Interferometers provide accurate diameter measurements of stars both in the continuum and the lines formed in photospheres and chromospheres. Tests of the geometrical extent of the chromospheres are therefore possible by comparing the estimated radius in the continuum of the photosphere and the estimated radii in chromospheric lines. Aims. This study aims at constraining the geometrical extent of the chromosphere of non-binary K giant stars and at detecting possible spatial structures in the chromosphere.

We use the CHARA interferometer with the VEGA beam combiner working in optical wavelengths. We observed 7 non- binary K giant stars (β and η Cet, δ Crt, ρ Boo, β Oph, 109 Her and ι Cep). The comparison of relative radii between the photosphere and the chromosphere was performed using the interferometric measurements in the Hα and the Ca II infrared triplet line cores. For β Ceti, spectro-interferometric observations are compared to a NLTE semi-empirical model atmosphere including a chromosphere. The NLTE computations give line intensities and contribution functions indicative of the relative location where the line cores are formed and can constrain the limb-darkened disk of the stars with chromospheres.

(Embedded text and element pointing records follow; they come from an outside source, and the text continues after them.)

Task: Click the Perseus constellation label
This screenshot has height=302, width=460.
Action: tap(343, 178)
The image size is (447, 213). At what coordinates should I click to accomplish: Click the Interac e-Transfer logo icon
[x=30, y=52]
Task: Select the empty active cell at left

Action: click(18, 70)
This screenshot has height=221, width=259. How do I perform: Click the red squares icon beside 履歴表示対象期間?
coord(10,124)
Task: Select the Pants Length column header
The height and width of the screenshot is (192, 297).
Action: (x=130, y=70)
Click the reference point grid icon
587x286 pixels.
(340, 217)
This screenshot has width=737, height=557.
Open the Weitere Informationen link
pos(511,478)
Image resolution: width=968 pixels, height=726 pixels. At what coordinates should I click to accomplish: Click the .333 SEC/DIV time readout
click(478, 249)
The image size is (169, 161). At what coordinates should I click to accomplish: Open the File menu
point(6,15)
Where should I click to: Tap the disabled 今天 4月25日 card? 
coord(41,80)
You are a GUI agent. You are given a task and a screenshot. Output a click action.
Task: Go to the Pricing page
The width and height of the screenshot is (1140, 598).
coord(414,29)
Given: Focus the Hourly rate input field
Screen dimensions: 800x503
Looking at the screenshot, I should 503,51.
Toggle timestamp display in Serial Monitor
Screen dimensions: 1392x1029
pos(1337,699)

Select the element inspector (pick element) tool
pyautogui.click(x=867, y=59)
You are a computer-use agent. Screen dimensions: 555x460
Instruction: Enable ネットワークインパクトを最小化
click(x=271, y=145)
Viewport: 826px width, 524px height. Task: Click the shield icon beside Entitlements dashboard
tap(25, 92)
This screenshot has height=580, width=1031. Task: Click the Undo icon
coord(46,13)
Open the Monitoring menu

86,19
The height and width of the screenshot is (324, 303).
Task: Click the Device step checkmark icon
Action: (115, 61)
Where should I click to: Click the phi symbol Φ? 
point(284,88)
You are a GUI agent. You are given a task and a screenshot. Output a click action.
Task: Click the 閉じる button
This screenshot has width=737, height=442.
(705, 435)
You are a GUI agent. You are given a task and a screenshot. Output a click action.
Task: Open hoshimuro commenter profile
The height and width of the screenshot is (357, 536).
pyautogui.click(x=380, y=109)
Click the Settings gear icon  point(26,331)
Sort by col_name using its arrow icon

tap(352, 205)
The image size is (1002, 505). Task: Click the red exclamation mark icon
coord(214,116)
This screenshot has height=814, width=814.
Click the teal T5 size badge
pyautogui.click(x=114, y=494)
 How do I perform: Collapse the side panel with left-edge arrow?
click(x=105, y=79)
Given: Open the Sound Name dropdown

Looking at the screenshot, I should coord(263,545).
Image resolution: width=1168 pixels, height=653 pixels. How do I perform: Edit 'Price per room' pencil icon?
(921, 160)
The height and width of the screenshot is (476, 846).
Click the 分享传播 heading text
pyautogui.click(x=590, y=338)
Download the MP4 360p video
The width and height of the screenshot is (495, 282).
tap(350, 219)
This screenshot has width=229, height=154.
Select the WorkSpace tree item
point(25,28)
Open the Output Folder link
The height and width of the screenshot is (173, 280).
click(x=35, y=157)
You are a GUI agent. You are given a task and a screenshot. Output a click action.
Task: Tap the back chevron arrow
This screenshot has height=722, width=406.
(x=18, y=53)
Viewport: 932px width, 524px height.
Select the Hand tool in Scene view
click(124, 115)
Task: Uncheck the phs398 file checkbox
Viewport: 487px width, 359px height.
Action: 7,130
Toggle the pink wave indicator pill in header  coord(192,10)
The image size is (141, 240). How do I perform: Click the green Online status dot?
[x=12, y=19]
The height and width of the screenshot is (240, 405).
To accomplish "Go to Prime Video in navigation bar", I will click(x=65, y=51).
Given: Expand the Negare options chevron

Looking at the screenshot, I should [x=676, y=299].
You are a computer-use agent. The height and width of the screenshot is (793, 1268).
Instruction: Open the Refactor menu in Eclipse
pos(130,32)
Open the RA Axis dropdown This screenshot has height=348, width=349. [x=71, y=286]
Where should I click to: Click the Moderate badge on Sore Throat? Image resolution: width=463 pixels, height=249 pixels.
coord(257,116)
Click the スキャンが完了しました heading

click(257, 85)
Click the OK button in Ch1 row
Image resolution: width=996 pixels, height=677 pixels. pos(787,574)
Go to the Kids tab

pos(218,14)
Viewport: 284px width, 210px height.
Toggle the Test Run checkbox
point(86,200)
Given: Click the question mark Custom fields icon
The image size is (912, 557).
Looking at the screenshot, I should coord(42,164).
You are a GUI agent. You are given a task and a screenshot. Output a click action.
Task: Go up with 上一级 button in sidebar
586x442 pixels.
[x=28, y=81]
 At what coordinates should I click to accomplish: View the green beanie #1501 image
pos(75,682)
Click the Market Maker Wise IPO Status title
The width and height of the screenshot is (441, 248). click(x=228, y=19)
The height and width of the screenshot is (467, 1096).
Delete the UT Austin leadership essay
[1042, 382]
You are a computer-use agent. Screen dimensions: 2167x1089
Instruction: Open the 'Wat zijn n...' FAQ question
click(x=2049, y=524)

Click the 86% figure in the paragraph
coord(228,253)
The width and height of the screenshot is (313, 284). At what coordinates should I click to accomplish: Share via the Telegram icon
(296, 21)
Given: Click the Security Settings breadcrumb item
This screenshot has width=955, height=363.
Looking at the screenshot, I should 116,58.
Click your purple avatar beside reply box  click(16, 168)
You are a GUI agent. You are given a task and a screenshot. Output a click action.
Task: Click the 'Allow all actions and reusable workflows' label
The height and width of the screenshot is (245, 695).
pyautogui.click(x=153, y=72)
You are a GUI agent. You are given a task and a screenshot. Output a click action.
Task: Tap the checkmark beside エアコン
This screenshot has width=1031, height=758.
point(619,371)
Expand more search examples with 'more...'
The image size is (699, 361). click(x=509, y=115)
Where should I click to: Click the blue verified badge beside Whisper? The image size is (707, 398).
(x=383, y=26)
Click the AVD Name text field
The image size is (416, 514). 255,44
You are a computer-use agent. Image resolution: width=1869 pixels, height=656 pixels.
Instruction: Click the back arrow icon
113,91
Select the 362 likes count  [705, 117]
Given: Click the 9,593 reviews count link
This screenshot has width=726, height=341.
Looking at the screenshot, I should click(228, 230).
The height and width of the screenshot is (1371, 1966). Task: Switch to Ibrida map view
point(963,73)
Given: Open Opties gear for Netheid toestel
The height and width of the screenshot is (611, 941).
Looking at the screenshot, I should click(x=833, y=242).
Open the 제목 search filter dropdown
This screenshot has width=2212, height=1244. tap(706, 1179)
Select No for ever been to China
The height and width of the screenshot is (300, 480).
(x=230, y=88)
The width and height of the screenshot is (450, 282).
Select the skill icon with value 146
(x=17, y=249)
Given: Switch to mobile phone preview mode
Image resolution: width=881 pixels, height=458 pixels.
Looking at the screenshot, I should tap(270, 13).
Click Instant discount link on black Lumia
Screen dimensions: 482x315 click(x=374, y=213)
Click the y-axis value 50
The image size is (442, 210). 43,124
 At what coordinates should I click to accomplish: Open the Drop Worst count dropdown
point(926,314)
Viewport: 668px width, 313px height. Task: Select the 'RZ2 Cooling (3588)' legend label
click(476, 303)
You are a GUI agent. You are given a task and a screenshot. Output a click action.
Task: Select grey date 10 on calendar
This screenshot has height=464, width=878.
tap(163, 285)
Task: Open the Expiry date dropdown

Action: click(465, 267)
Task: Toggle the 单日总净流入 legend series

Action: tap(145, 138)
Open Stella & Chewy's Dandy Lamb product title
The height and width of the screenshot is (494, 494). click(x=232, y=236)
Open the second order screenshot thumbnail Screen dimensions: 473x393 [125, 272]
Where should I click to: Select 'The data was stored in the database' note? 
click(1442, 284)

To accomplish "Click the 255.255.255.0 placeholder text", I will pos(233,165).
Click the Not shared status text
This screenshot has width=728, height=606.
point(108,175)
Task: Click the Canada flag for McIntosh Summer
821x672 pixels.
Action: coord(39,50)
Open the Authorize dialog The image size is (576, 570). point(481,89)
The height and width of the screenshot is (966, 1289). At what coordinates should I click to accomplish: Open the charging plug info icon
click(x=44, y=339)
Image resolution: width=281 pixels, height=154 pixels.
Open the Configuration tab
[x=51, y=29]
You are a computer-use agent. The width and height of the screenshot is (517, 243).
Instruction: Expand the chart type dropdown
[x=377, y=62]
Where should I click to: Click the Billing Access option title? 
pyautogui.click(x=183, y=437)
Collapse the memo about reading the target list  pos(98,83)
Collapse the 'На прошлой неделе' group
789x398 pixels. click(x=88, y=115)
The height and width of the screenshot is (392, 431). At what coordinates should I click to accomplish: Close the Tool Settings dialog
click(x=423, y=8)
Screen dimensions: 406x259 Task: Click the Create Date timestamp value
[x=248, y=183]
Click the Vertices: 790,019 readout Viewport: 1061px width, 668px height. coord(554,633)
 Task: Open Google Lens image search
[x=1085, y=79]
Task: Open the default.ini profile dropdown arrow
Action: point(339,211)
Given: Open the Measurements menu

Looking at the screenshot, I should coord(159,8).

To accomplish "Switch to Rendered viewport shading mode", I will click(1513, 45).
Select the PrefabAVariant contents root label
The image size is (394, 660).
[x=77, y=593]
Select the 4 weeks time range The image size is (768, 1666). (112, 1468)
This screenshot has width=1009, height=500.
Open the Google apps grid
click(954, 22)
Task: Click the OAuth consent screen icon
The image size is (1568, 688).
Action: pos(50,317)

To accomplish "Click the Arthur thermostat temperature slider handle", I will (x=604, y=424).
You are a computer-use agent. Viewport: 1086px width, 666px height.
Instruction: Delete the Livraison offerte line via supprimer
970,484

We measured the angular diameter of seven K giant stars and deduced their fundamental parameters: effective temperatures, radii, luminosities and masses. We determine the geometrical extent of the chromosphere for four giant stars (β and η Cet, δ Crt and ρ Boo). The chromosphere extents obtained range between 16% to 47% of the stellar radius. NLTE computations confirm the deeper formation of Ca II/849 nm line core in the chromosphere of β Ceti compared to the Ca II/854 nm and Ca II/866 nm ones. An existing semi-empirical model atmosphere has been modified by fitting the Ca II triplet line cores of this star. We also detect in four of our targets the signature of a differential signal showing the presence of asymmetries in the chromospheres.

It is the first time that geometrical extents and structure in the chromospheres of non-binary K giant stars are determined by interferometry. These observations bring strong constrains to stellar atmosphere models.